The chapter regarding emergency medical training is also unrealistic, as it goes into detail of requiring intense space-based emergency medical training of the SFP. This would be analogous to requiring airline passengers to be certified in advanced life support techniques prior to boarding a flight. Additionally, many of these so-called life-saving techniques are useless in the setting of space flight as any resuscitation endeavors generally require subsequent medical treatment in an intensive care unit. In comparison, the reason defibrillators are potentially useful on board commercial aircraft is because of the possibility that an emergency landing can be undertaken so that the sick passenger can be transported to an appropriate hospital for further care following a successful resuscitation on board.
Having said that, I do I agree with Dr. Seedhouse that there are training modalities that are not only safety-critical, but would also enhance the SFP’s experience. These are centrifuge training and “zero-G” flights. Both suborbital and orbital SPFs will encounter significant G-forces, and centrifuge training that exactly simulates the flight profile will not only provide the necessary countermeasure training to avoid unpleasant G-induced loss of consciousness (G-LOC), but will also provide the necessary preflight experience as to what these G forces will feel like so that the SFP will not be frightened during the high G-force portions of the flight. Additionally, “zero-G” training in parabolic flight maneuvers would also enhance the eventual orbital weightlessness experience.
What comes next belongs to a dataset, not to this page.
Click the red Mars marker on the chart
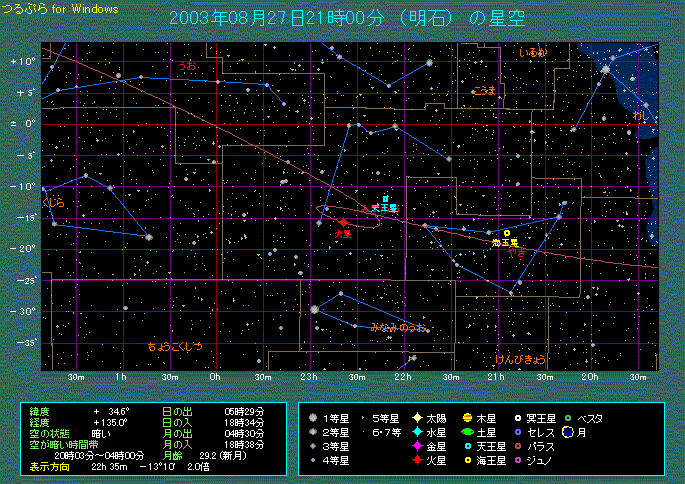Viewport: 685px width, 484px height. [343, 222]
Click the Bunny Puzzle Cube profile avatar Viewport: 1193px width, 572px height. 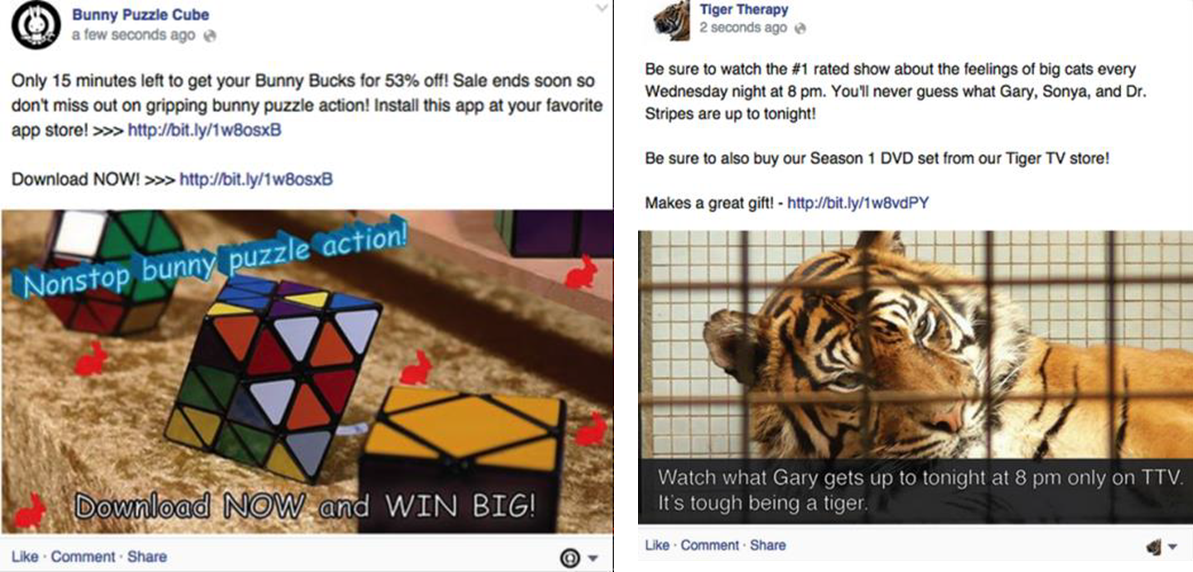pos(36,25)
For those readers who have a basic understanding of medical guidelines for commercial space travel, it is difficult to maintain interest in reading much of this book as one is faced with so many flawed concepts early on. More importantly, those readers who do not have this basic knowledge may be misled into believing that these strict standards are in fact requirements, and become totally discouraged regarding the possibilities of normal people to travel into space.
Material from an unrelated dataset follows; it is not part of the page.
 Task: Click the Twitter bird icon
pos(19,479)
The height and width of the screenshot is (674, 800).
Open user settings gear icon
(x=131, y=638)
With all the problems of this book, there is one important observation that Dr. Seedhouse correctly makes. He points out that medical information should be gathered from SFPs during training and space flight, and these data should be made available to the scientific community in order to continuously add to the knowledge base pertaining to the human experience in the space environment. This is critical in order to continuously improve the safety and enjoyment of future commercial space travel, and to base any changes in medical guidelines on scientific evidence.
In summary, it is disappointing that Dr. Seedhouse endeavors to apply NASA-type astronaut requirements to non-professional space travelers, as doing so will not increase the safety of SPFs. Furthermore, if his proposals were to be implemented, the space tourism industry would struggle to find a qualified customer base, and the industry could therefore fail before it even got off the ground. Thus, a practical guide for tourists in space has yet to be written.